Ikhbar.com: Ibu memiliki kedudukan yang begitu agung dalam Islam. Karenanya, tak heran jika Al-Qur’an menyebutkan beberapa kali kosa kata ibu dengan berbagai derivasinya.
Syekh Muhammad Fu’ad Abdul Al-Baqi dalam Al-Mu’jam al-Mufahras menyebutkan bahwa Al-Qur’an menyebutkan kata “umm” sebanyak 35 kali dalam berbagai bentuk. Meski demikan, dari sekian banyak penyebutan tersebut, hanya 29 akar kata “umm” yang menunjukkan arti ibu.
Berikut beberapa pengorbanan dan kemulian seorang ibu menurut Al-Qur’an:
Baca: Hari Ibu di Berbagai Negara
Masa kehamilan dan melahirkan
Saat memasuki masa kehamilan, akan ada banyak hal yang dirasa dan ditanggung seorang ibu. Pemenuhan kebutuhan yang awalnya hanya untuk dirinya sendiri, kini harus dibagi dengan janin yang ada dalam kandungannya. Keadaan tersebut akan terus berlanjut hingga janin terbentuk sempurna menjadi sosok manusia.

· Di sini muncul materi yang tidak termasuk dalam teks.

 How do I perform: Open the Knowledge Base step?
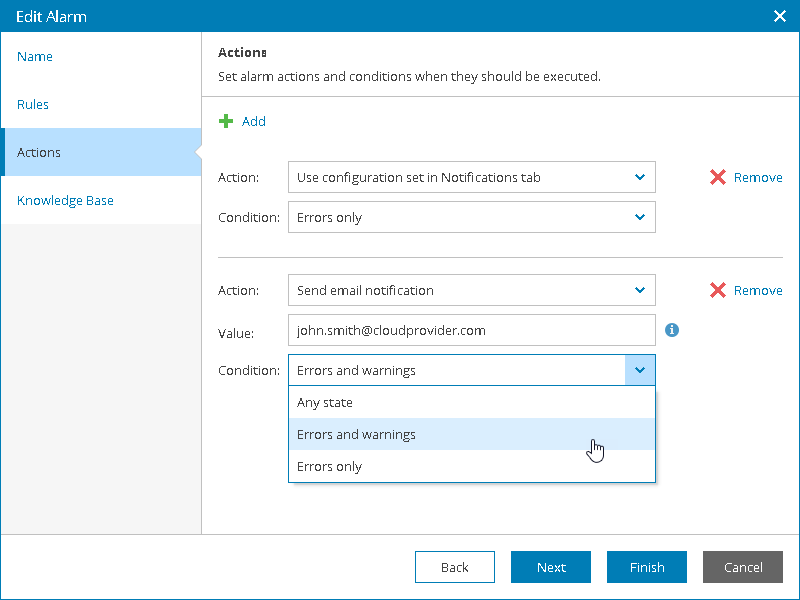(65, 201)
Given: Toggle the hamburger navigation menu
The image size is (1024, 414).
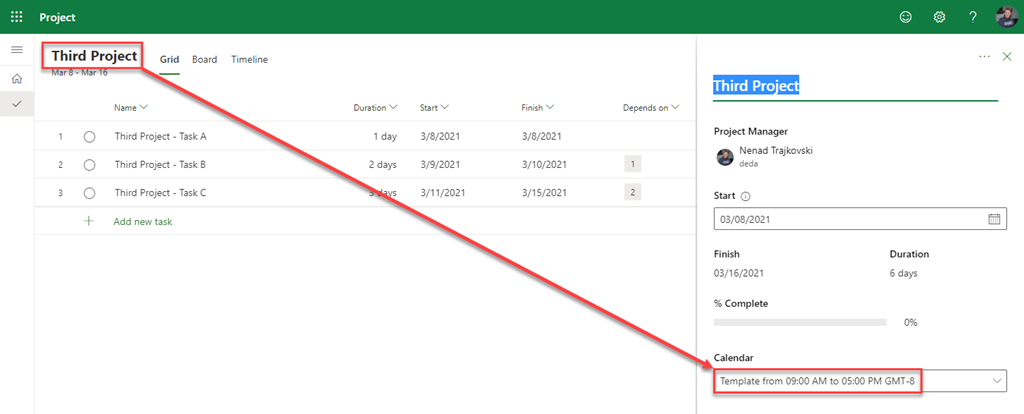Looking at the screenshot, I should [17, 49].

Gambaran kondisi fisik seorang ibu ketika mengandung disebutkan dalam QS. Luqman: 14. Allah Swt berfirman:
وَوَصَّيْنَا الْاِنْسَانَ بِوَالِدَيْهِۚ حَمَلَتْهُ اُمُّهٗ وَهْنًا عَلٰى وَهْنٍ وَّفِصَالُهٗ فِيْ عَامَيْنِ اَنِ اشْكُرْ لِيْ وَلِوَالِدَيْكَۗ اِلَيَّ الْمَصِيْرُ
“Kami mewasiatkan kepada manusia (agar berbuat baik) kepada kedua orang tuanya. Ibunya telah mengandungnya dalam keadaan lemah yang bertambah-tambah dan menyapihnya dalam dua tahun. (Wasiat Kami) ‘Bersyukurlah kepada-Ku dan kepada kedua orang tuamu.’ Hanya kepada-Ku (kamu) kembali.”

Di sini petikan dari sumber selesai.